Saved data entries:
====
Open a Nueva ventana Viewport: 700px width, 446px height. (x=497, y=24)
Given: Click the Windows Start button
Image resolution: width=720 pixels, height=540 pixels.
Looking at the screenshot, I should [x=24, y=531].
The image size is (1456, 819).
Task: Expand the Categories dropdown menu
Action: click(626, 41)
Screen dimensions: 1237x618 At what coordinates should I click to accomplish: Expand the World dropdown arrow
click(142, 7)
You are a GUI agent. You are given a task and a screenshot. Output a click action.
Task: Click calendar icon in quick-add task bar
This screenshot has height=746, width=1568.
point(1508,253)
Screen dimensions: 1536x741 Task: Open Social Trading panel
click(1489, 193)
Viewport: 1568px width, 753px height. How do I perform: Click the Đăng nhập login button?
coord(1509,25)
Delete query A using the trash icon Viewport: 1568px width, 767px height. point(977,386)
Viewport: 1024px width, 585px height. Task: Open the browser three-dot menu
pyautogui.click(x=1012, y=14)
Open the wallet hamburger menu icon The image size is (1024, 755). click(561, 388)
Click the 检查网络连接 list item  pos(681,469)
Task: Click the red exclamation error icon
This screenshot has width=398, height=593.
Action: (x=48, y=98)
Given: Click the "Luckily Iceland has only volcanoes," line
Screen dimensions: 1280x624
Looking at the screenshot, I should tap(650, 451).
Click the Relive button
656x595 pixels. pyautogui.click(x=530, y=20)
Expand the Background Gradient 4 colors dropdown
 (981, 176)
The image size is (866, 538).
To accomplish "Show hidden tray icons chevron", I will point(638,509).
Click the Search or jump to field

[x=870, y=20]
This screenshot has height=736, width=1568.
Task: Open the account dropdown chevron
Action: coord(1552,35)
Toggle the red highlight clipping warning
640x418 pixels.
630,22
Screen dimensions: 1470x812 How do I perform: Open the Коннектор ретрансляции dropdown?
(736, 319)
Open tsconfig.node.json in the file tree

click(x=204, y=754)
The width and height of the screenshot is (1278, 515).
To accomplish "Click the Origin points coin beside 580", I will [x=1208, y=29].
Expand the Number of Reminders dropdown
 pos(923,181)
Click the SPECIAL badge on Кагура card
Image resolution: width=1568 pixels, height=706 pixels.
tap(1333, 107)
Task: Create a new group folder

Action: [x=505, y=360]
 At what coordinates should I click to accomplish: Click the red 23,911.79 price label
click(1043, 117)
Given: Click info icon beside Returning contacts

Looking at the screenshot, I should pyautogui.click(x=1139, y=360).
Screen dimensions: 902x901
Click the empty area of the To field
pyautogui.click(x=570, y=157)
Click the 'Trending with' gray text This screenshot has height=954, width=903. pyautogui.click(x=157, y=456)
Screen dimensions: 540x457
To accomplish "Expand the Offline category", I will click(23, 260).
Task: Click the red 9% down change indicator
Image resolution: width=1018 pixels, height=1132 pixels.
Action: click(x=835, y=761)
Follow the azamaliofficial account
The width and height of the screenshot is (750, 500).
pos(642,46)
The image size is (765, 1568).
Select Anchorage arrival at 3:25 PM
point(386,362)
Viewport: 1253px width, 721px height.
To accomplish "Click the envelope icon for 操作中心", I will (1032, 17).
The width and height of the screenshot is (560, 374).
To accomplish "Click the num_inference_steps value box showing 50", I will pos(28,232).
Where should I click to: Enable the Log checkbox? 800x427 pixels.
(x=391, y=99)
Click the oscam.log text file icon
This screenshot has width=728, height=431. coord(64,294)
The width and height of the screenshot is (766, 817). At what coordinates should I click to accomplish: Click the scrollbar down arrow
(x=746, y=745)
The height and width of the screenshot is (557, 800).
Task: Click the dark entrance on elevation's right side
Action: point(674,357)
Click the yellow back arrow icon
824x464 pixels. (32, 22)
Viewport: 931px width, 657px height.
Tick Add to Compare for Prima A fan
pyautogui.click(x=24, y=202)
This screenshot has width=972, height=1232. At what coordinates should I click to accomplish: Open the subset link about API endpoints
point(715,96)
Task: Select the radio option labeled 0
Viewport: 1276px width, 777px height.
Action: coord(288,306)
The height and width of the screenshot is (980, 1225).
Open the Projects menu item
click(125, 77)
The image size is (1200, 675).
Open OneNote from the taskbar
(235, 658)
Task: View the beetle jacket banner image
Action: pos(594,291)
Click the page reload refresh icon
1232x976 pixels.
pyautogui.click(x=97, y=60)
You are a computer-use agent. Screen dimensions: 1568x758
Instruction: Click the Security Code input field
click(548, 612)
====
EXERCISE DIRECTIONS: Would you retype exactly the lines above, from the line with "The image size is (866, 538)." to the line with "Click the SPECIAL badge on Кагура card", with both end lines kept and nothing more?

ANSWER FOR THIS EXERCISE:
The image size is (866, 538).
To accomplish "Show hidden tray icons chevron", I will point(638,509).
Click the Search or jump to field

[x=870, y=20]
This screenshot has height=736, width=1568.
Task: Open the account dropdown chevron
Action: coord(1552,35)
Toggle the red highlight clipping warning
640x418 pixels.
630,22
Screen dimensions: 1470x812 How do I perform: Open the Коннектор ретрансляции dropdown?
(736, 319)
Open tsconfig.node.json in the file tree

click(x=204, y=754)
The width and height of the screenshot is (1278, 515).
To accomplish "Click the Origin points coin beside 580", I will [x=1208, y=29].
Expand the Number of Reminders dropdown
 pos(923,181)
Click the SPECIAL badge on Кагура card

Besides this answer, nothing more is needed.